Testo citato:
▬▬▬

# Riconoscimento hw durante installazione gentoo (xseries 330)

## iko

Ciao, mi trovo a dover installare gentoo 2006.1 su un server xseries 330.

Ho provato l'avvio da cd e l'installazione grafica ma non sembra funzionare molto bene...

Ho optato a questo punto per un'installazione manuale da stage1. Qualcuno ha esperienza diretta e mi sa dare qualche consiglio su come effettuare l'installazione su questo hw? 

Non capisco come mai il live cd di installazione è lentissimo   :Shocked: . Per aprirmi l'installer e scorrere fra le finestre ci impiega circa un minuto. Forse c'è qualche problema nel riconoscimento dell'hw. Come posso sapere che driver devo caricare per far funzionare il server?

Qualche consiglio??

Grazie

Ciao

Fede

----------

## Scen

Ti consiglio di seguire passo passo l'installazione manuale (a riga di comando) partendo dallo stage3, ovvero come spiegato nell'handbook ufficiale di Gentoo (NON le "Guida rapida all'installazione..." ). L'installer grafico non è molto stabile, devono ancora lavorarci parecchio!

▬▬▬

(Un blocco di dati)
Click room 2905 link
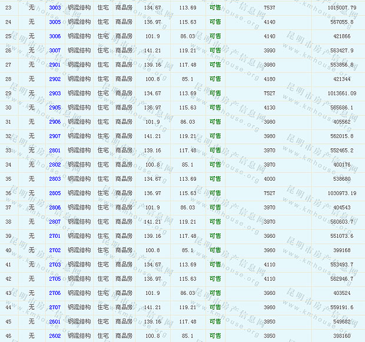This screenshot has height=342, width=365. 55,108
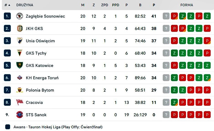Click the Zagłębie Sosnowiec team logo

[20, 16]
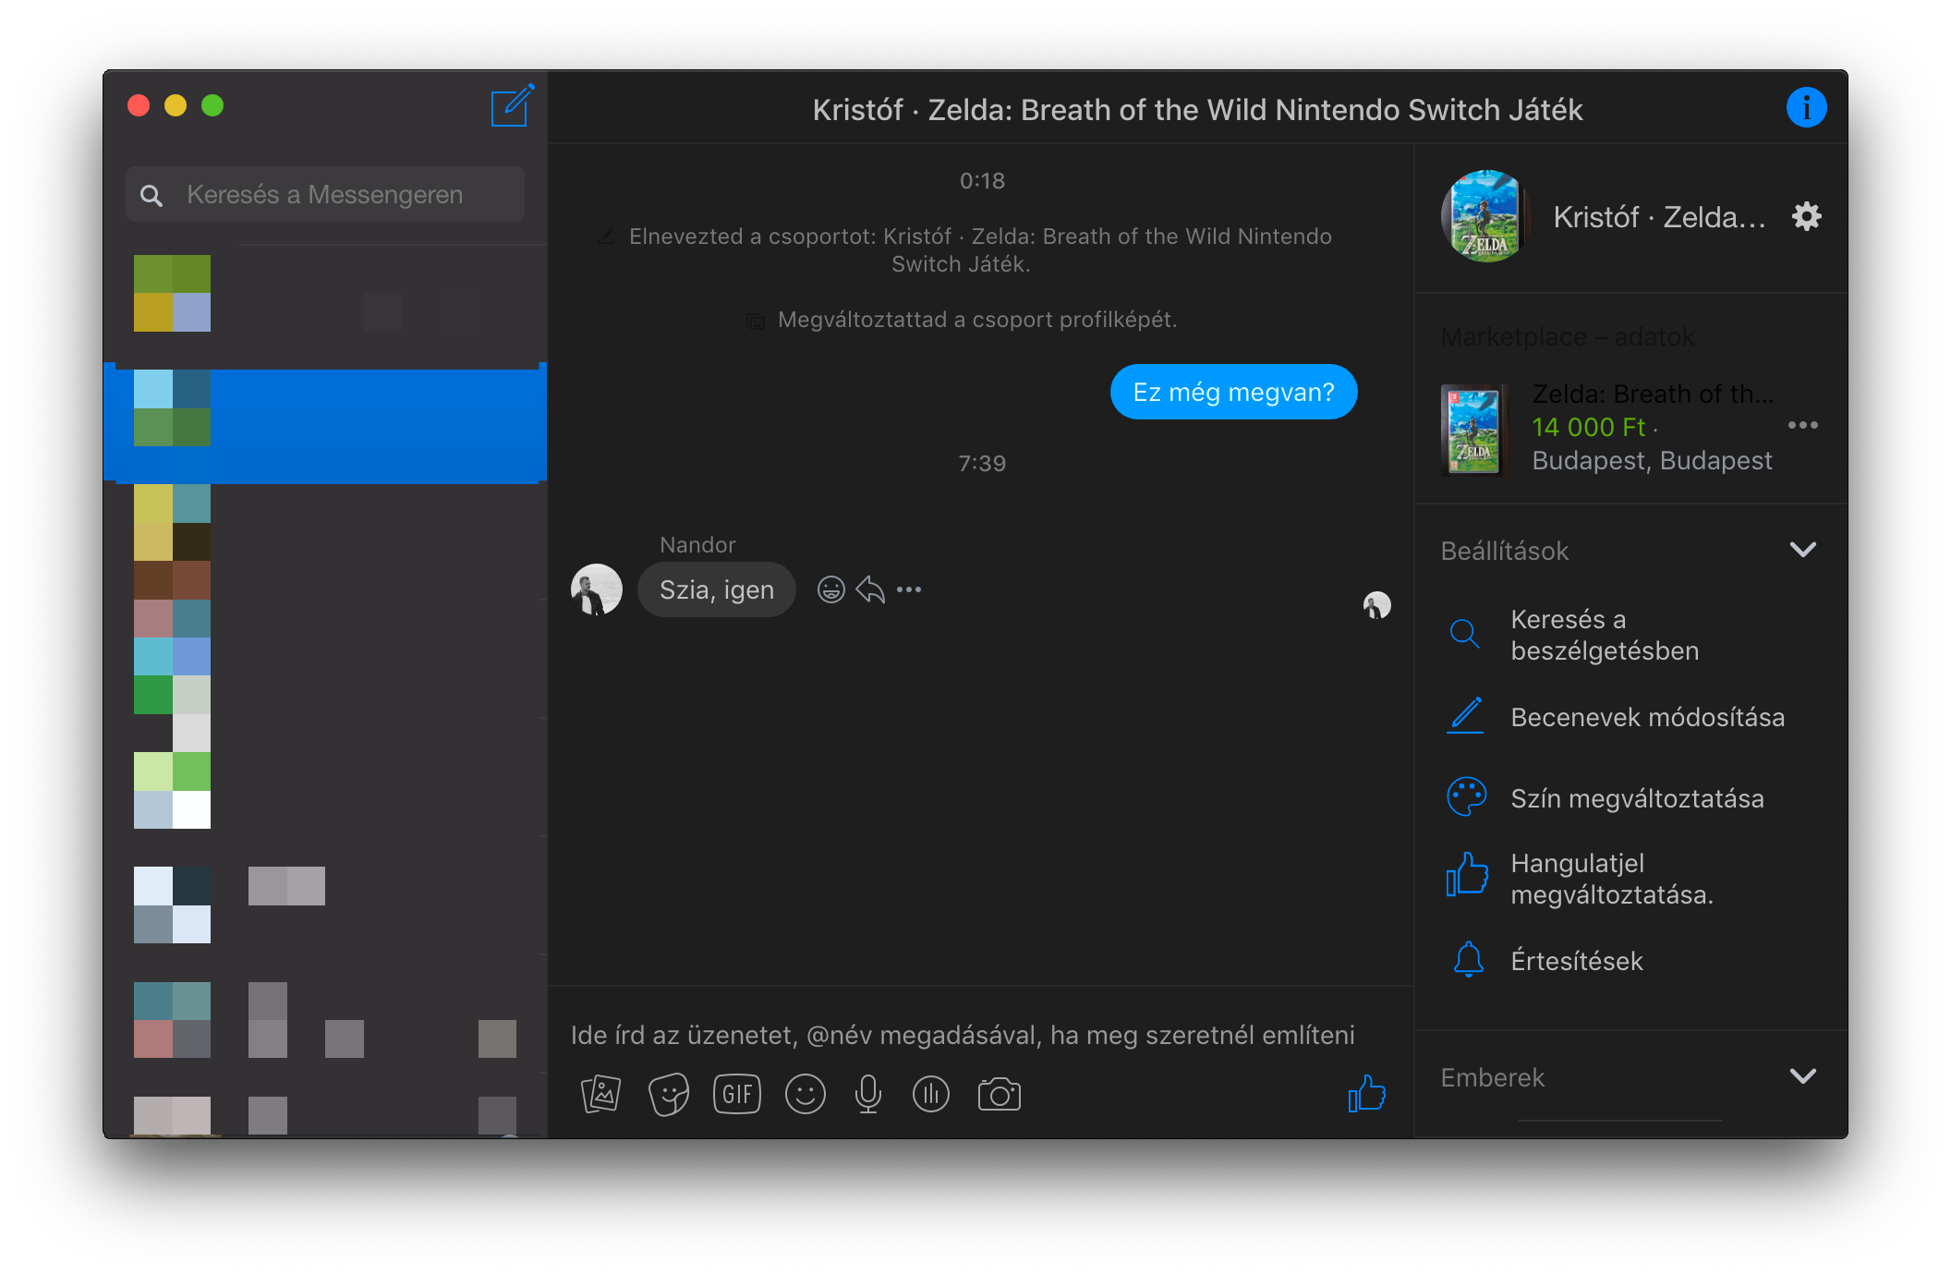
Task: Expand the Emberek section
Action: (1802, 1077)
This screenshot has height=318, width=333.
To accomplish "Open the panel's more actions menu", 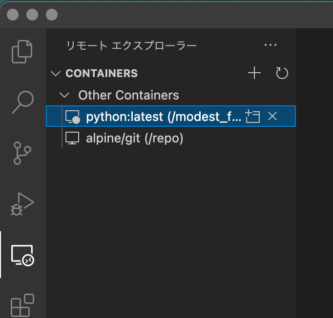I will 270,45.
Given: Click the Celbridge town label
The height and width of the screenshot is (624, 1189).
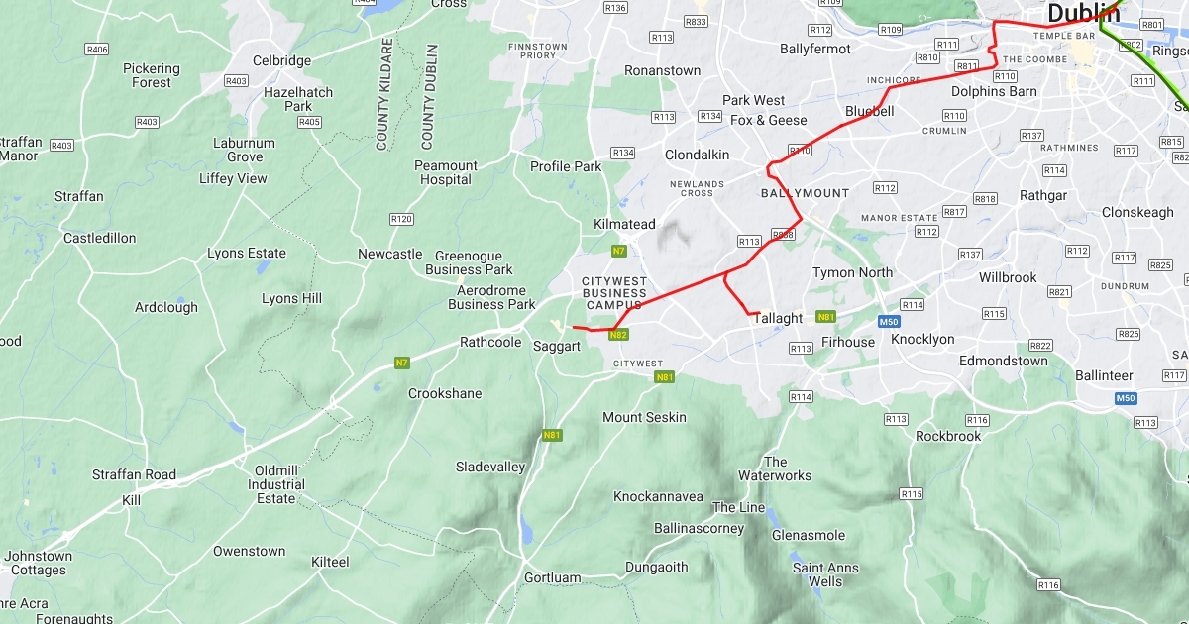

▬▬▬

Trascrivi tutte le frasi che finiscono con un punto interrogativo nel primo messaggio del testo citato, quello firmato Fede. Il materiale non ha alcun ruolo in questo esercizio.

- Qualcuno ha esperienza diretta e mi sa dare qualche consiglio su come effettuare l'installazione su questo hw?
- Come posso sapere che driver devo caricare per far funzionare il server?
- Qualche consiglio??